§ **SELECTED TEXT**:
Despite early mainstream hits such as Snow White and the Seven Dwarfs and Pinocchio, Walt Disney chose to pursue his avant garde sensibilities when he selected Fantasia as the third full length feature film to be made under the Disney label.
For those unfamiliar with the concept of Fantasia, essentially the film is made up of seven classical music segments which have been translated to the animated artform. The most famous however is the films centerpiece; 'The Sorcerer's Apprentice', which finds Mickey Mouse in the titular role of the apprentice who despite his sorcerer talents, manages to manufacture a disaster.
Despite my growing age, I've always been a Disney fan and whilst nothing will ever top The Little Mermaid for me, I've always enjoyed the experience of Fantasia and how perfectly the Disney animators managed to capture the essence of these classical pieces, and translate them for the viewer. It's probably worth noting that allegedly many of the Disney animators were high on LSD at the time of production, which no doubt helped. Keep in mind also that Fantasia is now 70 years old, made and released during World War II. It just goes to show how timeless the film is.
For those reading that don't immediately feel this is something they'd be interested in seeing; I'd strongly suggest to attempt a viewing before passing up the opportunity to see one of the most experimental, yet pleasing animated films yet made.
Fantasia is presented in a full screen aspect ratio of 1.33:1 (its original aspect ratio), encoded with AVC MPEG-4 compression.

§ **TASK DESCRIPTION**: Copy word for word everything in the Fantasia review from "For those reading" down to "AVC MPEG-4 compression.". The records have nothing to do with the Fantasia review.

§ **THE DATA**:
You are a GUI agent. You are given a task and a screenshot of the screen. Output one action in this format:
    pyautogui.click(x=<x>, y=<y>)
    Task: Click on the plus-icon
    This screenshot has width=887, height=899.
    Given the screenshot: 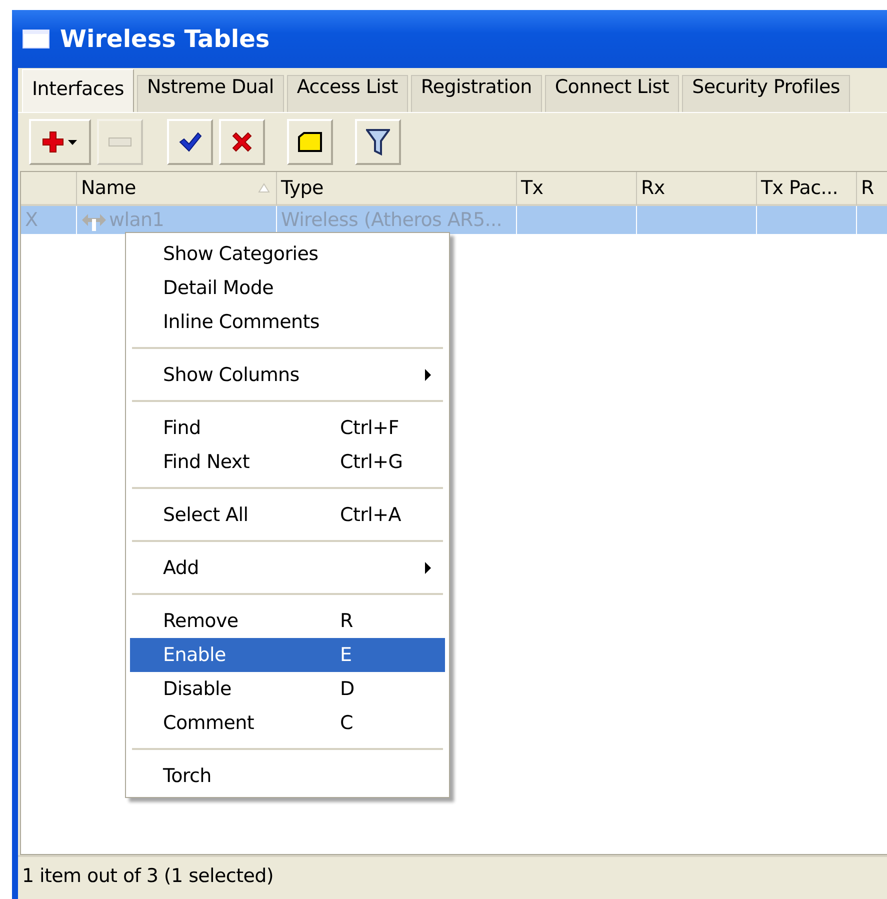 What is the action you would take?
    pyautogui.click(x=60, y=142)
--
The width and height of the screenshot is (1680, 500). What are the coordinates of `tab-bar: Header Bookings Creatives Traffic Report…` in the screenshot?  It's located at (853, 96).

§ **THE ANSWER**:
For those reading that don't immediately feel this is something they'd be interested in seeing; I'd strongly suggest to attempt a viewing before passing up the opportunity to see one of the most experimental, yet pleasing animated films yet made.
Fantasia is presented in a full screen aspect ratio of 1.33:1 (its original aspect ratio), encoded with AVC MPEG-4 compression.